Лишь здесь – небеса,
И земля только здесь,
А не среди
людей.
Ли Бо

Меж тем, никуда не денешься - местами-временами докучают-таки, человеческие пришельцы. А в последнее время все более многочисленные. Впрочем, Он относится к этому с пониманием, философически: не со злом же, слава Небесам, пришли ныне. Отчасти даже приятно, льстит древнекаменному тщеславию их восторженный интерес.

 

Стена хоть стара,
Но часто и нынешний люд
Приходит сюда
И, взобравшись, гуляет по ней.
Ван Вэй

Это они массируют  многовековое тело, не давая ему закоростенеть и захиреть.

Это они залечивают застарелые раны и хронические болезни.

Это они сделали его ночную жизнь не однообразной. И не беспросветно темной.

Так Он понемногу причащается к жизнелюбию и оптимизму. И это отнюдь не просто, ибо довелось ему столько печалей пережить, столько повидать, претерпеть зла. Однако он не стал ни циником, ни философом-моралистом, ни тем более угрюмым воякой. Но остался поэтом. Причем, не трибуном и мятежником, но тонким лириком, окончательно уставшим от подозрительности и напряженности бедственных ожиданий и предчувствий, от неописуемой жестокости и злобы.

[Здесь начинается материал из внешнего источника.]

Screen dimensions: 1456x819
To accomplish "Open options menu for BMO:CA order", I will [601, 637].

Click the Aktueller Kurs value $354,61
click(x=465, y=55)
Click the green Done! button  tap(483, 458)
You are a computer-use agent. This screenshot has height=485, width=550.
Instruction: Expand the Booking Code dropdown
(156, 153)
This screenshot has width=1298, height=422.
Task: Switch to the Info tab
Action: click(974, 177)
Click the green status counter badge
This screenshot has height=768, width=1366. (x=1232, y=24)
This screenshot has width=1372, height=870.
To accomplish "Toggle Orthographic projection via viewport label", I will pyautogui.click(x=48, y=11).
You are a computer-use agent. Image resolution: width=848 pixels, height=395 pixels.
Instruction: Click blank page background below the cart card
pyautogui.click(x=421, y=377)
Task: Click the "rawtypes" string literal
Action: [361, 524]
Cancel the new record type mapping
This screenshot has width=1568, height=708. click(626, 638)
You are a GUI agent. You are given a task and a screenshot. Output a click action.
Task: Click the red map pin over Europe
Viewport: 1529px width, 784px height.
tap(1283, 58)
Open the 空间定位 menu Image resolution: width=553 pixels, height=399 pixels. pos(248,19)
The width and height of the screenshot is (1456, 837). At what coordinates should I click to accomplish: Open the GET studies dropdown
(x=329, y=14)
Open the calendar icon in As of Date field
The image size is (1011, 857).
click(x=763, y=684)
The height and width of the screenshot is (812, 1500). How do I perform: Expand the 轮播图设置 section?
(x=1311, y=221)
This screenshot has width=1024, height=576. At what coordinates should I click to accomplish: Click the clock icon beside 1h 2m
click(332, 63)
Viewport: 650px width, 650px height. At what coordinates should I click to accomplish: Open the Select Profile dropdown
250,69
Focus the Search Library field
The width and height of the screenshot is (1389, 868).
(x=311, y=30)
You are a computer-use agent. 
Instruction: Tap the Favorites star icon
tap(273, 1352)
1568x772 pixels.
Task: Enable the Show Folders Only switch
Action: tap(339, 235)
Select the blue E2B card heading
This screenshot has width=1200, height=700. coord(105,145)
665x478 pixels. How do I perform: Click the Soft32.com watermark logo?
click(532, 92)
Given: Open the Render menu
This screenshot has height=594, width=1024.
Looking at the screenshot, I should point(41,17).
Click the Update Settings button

Противно слыть вовек стеной стенания. Зло вовсю наскучило Его искони поэтической натуре. Поэтому Он, добровольный изгой, еще так осмотрителен, осторожен в общении с людьми столь падкими на коварности и побоища. Нехотя открывает Он свои самые потаенные закрома, не спешит откровенничать чувствами и чаяниями. Потому как привык за последние несколько столетий к одиночеству. К отшельничеству с неизъяснимой печалью и тоской над вечным покоем заповедных горонебес…

Но… Быть или не быть?
Но… Будь, что будет…

Р.S. Многие китаеведы не признают сугубо рациональные, прагматичные мотивы появления на огромных просторах Стены-Дракона.  И с ними невозможно не согласиться, потому как выказывается в нем нечто многозначительное, потаенное, преисполненное символическим мистицизмом. Вот и я не могу отказаться от сравнения Его с  лермонтовским одиноко печальным Демоном, что отвержено блуждал «в пустыне мира без приюта», и «лучших дней воспоминанья пред ним теснилися толпой». Он вожделенно погружался в них, источая невыразимую печаль-тоску.

Знакомые и неповторимо трепетные переживания. Их и чураешься, и алчешь одновременно. Такова жизнь, что дает сбыться тому, что будет.

Так что…
Продолжение будет. 

Р.S.S. А может, прекрасная Тамара, которая может развеять тоску-тугу не только Демону-Дракону,  уже следует Ему навстречу.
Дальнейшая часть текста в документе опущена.